# donny



## sulcata2big (Nov 7, 2007)

whos going to donny: victory:


----------



## fantapants (Jan 4, 2008)

i wish! i cant even get to the local shop without stopping at the neighbours for a loo break. maybe next time though, what are you looking to get?


----------



## sulcata2big (Nov 7, 2007)

just like to have a look and a chat


----------



## shootinglou79 (Jan 19, 2006)

are we talking reptile show? if so when is it pmsl, i live in donny but have never been, wouldnt mind going just for a nosey


----------



## Trice (Oct 4, 2006)

Moved to the shows sectio.


----------



## Trice (Oct 4, 2006)

Moved to the shows section.


----------



## Durhamchance (Mar 21, 2008)

I'm going :2thumb:


----------



## Kami22 (Apr 21, 2008)

Do you need tickets? and what time does it start cos I really wanna go!


----------



## Durhamchance (Mar 21, 2008)

Kami22 said:


> Do you need tickets? and what time does it start cos I really wanna go!

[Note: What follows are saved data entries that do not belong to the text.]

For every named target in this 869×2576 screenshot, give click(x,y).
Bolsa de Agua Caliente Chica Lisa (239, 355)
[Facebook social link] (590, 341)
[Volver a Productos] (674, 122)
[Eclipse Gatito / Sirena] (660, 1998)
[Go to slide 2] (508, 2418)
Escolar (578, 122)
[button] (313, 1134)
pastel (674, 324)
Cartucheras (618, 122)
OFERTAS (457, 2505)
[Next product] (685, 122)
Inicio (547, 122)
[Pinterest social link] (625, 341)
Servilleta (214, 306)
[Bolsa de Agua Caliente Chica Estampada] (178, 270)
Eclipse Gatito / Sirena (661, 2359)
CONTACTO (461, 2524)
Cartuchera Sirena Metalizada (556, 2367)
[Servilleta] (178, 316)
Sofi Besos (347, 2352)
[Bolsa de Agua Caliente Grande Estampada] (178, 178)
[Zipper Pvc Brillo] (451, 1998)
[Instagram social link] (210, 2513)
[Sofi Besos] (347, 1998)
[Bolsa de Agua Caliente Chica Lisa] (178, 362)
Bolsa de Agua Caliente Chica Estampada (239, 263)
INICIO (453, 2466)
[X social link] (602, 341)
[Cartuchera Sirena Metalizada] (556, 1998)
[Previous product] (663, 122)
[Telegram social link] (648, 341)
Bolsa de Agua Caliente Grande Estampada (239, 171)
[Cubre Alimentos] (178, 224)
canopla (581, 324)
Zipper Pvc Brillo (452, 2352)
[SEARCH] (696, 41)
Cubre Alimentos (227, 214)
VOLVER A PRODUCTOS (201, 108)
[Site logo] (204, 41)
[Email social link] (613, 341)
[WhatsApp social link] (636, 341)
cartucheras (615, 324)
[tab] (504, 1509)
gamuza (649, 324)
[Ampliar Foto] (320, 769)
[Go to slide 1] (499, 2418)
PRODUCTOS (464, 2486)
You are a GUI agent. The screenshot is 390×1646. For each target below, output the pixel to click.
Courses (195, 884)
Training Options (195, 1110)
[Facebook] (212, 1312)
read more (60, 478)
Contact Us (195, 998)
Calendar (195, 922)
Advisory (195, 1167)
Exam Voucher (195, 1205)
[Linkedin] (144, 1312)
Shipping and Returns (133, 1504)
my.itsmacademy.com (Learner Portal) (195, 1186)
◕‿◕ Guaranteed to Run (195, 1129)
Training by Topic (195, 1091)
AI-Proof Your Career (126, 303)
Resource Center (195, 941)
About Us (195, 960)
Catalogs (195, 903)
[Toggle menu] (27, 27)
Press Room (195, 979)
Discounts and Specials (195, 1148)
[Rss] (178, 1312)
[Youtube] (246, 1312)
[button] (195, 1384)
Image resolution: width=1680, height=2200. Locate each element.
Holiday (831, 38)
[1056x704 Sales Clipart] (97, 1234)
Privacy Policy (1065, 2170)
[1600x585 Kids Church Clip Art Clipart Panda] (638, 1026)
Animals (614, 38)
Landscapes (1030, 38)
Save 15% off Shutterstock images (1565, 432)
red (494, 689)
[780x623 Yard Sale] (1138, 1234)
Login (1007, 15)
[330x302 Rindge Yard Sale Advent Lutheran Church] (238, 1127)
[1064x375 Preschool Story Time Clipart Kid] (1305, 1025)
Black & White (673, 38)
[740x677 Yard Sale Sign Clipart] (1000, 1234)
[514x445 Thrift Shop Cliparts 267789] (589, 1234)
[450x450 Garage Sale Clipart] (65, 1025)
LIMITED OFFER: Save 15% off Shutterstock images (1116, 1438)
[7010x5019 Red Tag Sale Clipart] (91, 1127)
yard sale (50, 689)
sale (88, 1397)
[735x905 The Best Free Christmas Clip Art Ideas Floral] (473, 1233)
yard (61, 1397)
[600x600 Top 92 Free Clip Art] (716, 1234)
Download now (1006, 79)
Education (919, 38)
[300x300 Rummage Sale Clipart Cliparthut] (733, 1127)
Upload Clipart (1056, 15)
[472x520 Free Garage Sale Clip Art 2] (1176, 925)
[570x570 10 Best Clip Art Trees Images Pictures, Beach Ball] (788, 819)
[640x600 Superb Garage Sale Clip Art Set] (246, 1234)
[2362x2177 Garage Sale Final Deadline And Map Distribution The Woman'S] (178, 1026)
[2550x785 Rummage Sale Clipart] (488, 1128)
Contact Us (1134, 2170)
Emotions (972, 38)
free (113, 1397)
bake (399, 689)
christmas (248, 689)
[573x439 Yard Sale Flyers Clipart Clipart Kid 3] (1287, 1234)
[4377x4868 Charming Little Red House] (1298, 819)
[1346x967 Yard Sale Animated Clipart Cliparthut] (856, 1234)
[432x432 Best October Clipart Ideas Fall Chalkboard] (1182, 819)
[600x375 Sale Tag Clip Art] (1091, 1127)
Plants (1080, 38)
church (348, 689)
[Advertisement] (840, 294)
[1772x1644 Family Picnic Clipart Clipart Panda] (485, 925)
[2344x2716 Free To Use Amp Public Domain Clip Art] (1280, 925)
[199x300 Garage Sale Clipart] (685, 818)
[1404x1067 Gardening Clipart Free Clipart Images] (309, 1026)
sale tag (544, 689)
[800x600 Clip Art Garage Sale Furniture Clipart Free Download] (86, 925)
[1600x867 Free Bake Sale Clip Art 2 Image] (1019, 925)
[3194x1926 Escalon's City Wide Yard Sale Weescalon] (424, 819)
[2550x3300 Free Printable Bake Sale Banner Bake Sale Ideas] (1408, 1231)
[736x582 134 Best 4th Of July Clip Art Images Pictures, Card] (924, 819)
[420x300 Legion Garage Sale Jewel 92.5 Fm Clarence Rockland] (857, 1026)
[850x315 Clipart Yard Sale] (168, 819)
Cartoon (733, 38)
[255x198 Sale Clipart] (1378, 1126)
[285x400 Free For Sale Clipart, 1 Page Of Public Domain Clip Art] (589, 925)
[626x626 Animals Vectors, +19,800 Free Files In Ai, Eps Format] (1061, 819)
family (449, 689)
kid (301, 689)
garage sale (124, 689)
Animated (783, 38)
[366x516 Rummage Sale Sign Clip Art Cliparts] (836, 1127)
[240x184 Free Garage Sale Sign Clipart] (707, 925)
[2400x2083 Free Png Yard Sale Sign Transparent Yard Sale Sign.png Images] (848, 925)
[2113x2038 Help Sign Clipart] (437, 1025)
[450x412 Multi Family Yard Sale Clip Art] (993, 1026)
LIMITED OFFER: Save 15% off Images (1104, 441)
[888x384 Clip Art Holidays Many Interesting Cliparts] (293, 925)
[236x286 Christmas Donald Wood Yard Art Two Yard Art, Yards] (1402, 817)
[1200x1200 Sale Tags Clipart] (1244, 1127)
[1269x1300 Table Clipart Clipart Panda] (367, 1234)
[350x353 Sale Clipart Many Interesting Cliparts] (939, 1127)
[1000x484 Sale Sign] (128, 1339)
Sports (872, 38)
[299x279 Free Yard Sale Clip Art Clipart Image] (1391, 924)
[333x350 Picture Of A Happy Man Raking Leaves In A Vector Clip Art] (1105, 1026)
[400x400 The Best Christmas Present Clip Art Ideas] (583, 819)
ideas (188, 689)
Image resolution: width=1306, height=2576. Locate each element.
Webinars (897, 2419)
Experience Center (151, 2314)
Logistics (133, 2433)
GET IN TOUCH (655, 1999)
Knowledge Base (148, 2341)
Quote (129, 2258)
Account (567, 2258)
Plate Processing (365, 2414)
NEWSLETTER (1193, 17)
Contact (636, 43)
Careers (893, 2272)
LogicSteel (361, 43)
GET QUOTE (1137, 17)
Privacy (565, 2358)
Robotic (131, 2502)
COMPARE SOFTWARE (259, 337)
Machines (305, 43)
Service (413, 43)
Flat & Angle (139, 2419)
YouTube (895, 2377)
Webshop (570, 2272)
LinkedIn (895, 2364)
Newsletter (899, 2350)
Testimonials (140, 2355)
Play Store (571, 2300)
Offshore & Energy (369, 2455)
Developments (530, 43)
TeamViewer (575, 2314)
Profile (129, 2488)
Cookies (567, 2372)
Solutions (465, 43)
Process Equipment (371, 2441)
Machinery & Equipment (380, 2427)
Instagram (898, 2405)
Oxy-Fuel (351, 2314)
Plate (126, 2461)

No, you pay on the door. Non IHS members are £5 each and can get in from 10.15am


----------



## Kami22 (Apr 21, 2008)

Ah thats cool cos we live about 30 mins away... Is it at the arena?


----------



## Durhamchance (Mar 21, 2008)

Its at the dome.


----------



## sulcata2big (Nov 7, 2007)

so whats people going to buy at donny


----------



## Saff (Jun 9, 2007)

im goin!!getting a nice leo!!lol


----------



## byglady (Jun 9, 2007)

We are going, selling leopard geckos,


----------



## jaykickboxer (Feb 11, 2008)

im going!!!!!!gets myself some leos and sell 1!!!!!!!!


----------



## Dirtydozen (Feb 7, 2007)

im going, eill have beardeds, corns rats etc for sale


----------



## blue-saphire (Oct 22, 2007)

sulcata2big said:


> just like to have a look and a chat


chat to me if you want, ill see you there 
ill show you the bci i get :2thumb:


----------



## biglad52002 (Mar 9, 2007)

ill be there should be good


----------